> **Aim of the task**:
The response must be the exact lines from the line holding "Screen dimensions: 1372x895" through the end of the entries, with no pictures and nothing else.

Dataset items

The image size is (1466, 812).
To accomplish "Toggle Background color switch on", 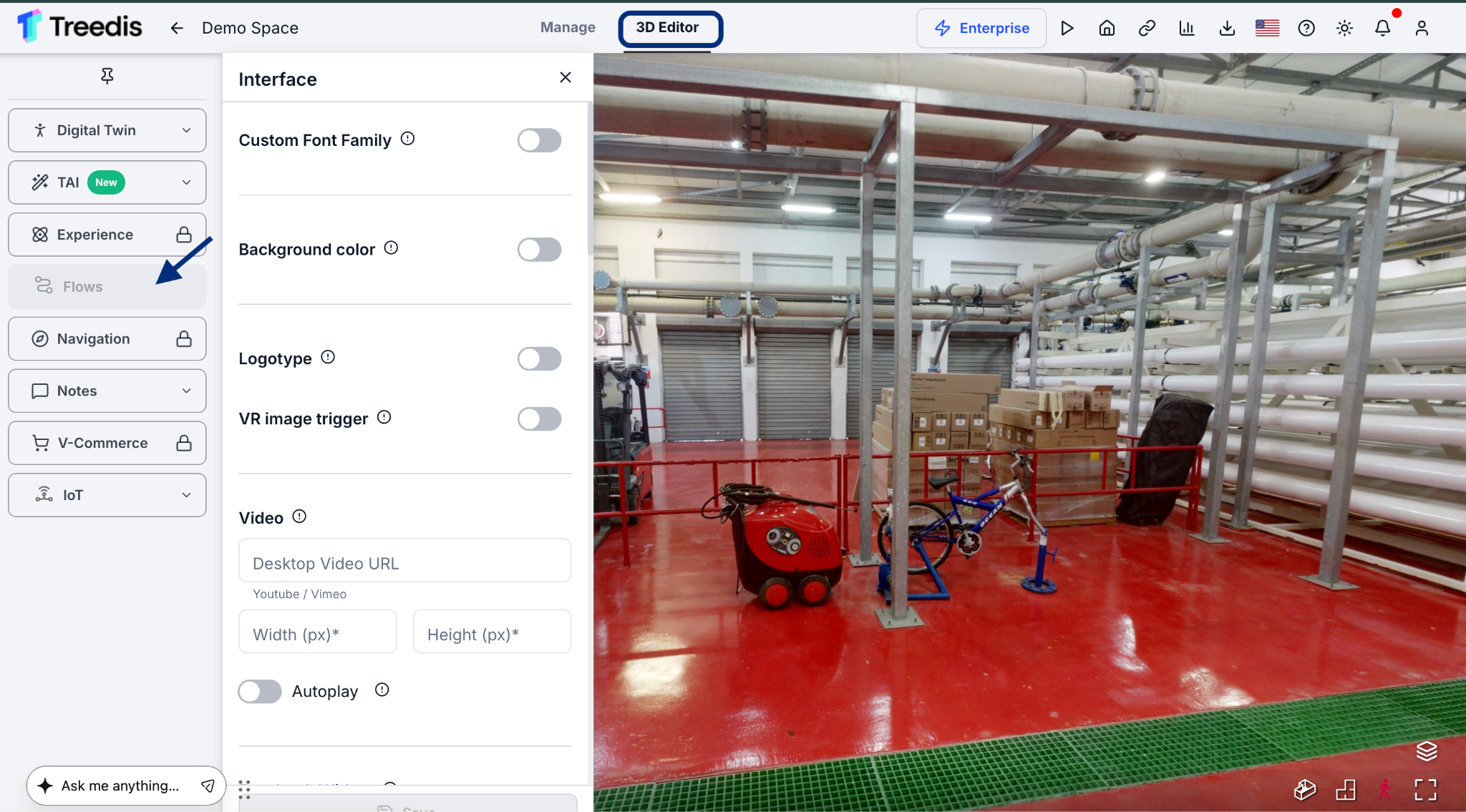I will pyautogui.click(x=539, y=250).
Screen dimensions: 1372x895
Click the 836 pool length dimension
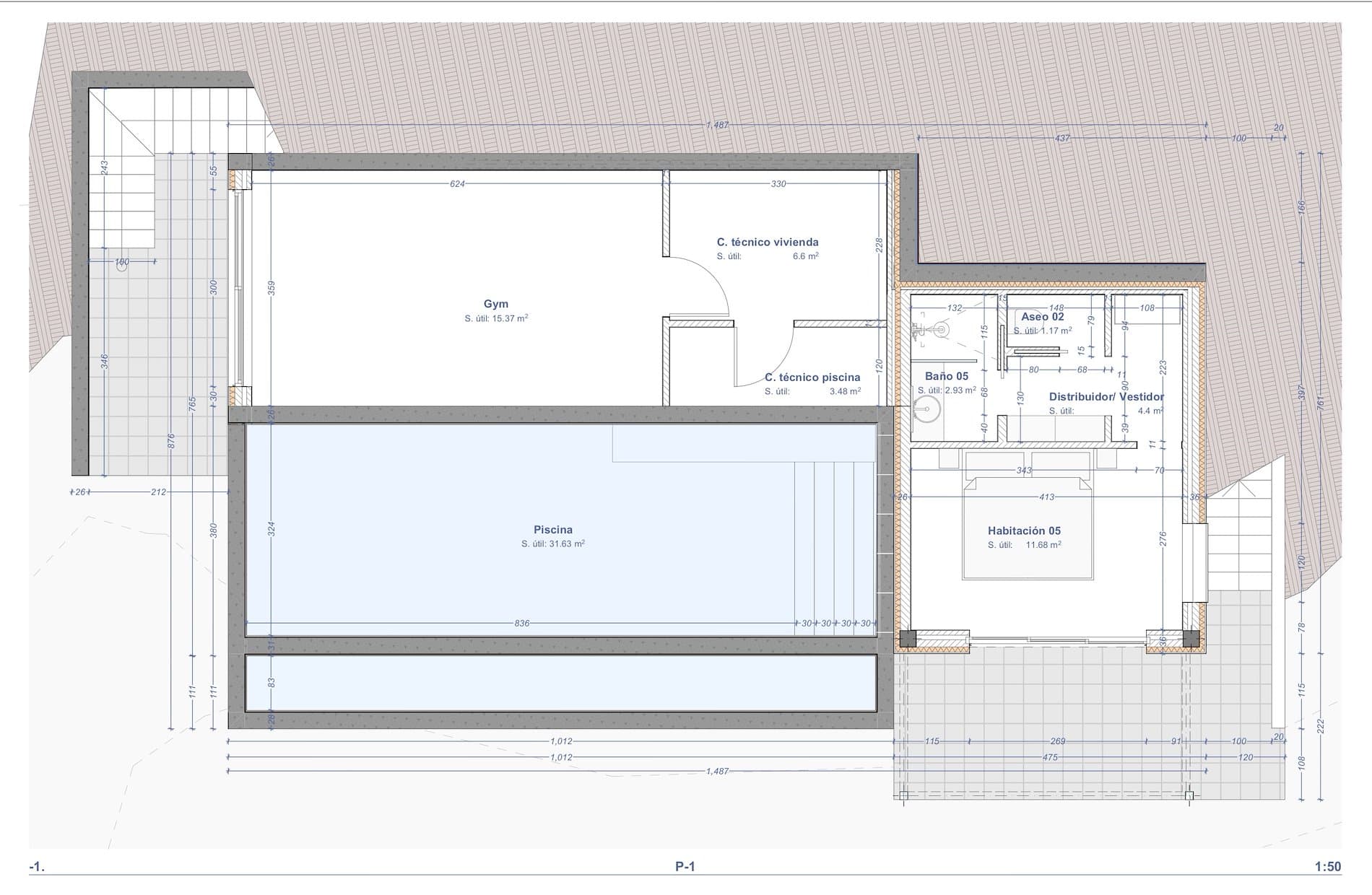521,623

> **Written answer**:
Screen dimensions: 1372x895
Click the 836 pool length dimension
521,623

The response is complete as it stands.